Objectives To validate and pilot in Thailand a questionnaire to enable patients to identify and report symptoms perceived as potential ADRs from NSAIDs. To determine the questionnaire’s usefulness in enabling Thai out-patients to report potential ADRs. To determine the frequency with which symptoms patients reported were recorded by health professionals and the frequency of ADRs to these drugs reported to the APRM Centre. To assess whether patients reported symptoms from non COX-selective inhibitors and COX-2 selective NSAIDs with different frequencies. Setting Out-patient departments (OPD) of a University teaching hospital in North-East Thailand.

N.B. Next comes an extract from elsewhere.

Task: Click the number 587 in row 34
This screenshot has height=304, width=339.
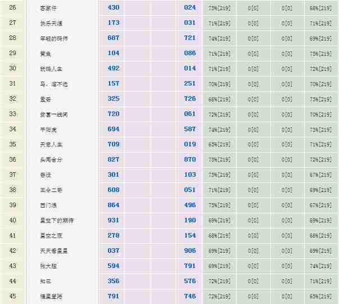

Method A questionnaire which incorporated an extensive symptoms checklist, developed and validated in English, was translated, piloted and validated in Thai. This was distributed to patients receiving one of five NSAIDs. Causality assessment of the symptoms reported was undertaken by a pharmacist, using data on concomitant medicines and disease states from OPD records. Outcome measures Frequency and type of symptoms reported by patients, recording of these in OPD records, reports sent to APRM Centre. Results Piloting found that patients were able to understand the questionnaire, but were unaware of drug names. A response rate of 42% was obtained: 694 usable questionnaires were returned out of 1,654 distributed. Overall 73% of respondents reported at least one symptom perceived to be an ADR. Sixty percent of symptoms reported were classed as probably or possibly an ADR. Fewer symptoms per patient were reported by those taking COX-2 selective inhibitors (3.5) than those taking non-selective NSAIDs (5.5), although there were no differences in the frequency of GI symptoms reported between these two sub-classes, which may relate to other factors, such as age, previous GI problems and prescription of protective ulcer-healing therapy. Only 5% of symptoms were recorded in OPD records and reporting of ADRs to these drugs to the APRM Centre of the Thai FDA during the study was very limited. Conclusion Thai out-patients were willing and able to complete questionnaires regarding potential ADRs. The questionnaire could form part of routine out-patient monitoring, aiding identification of ADRs, and may help to increase ADR reporting in Thailand.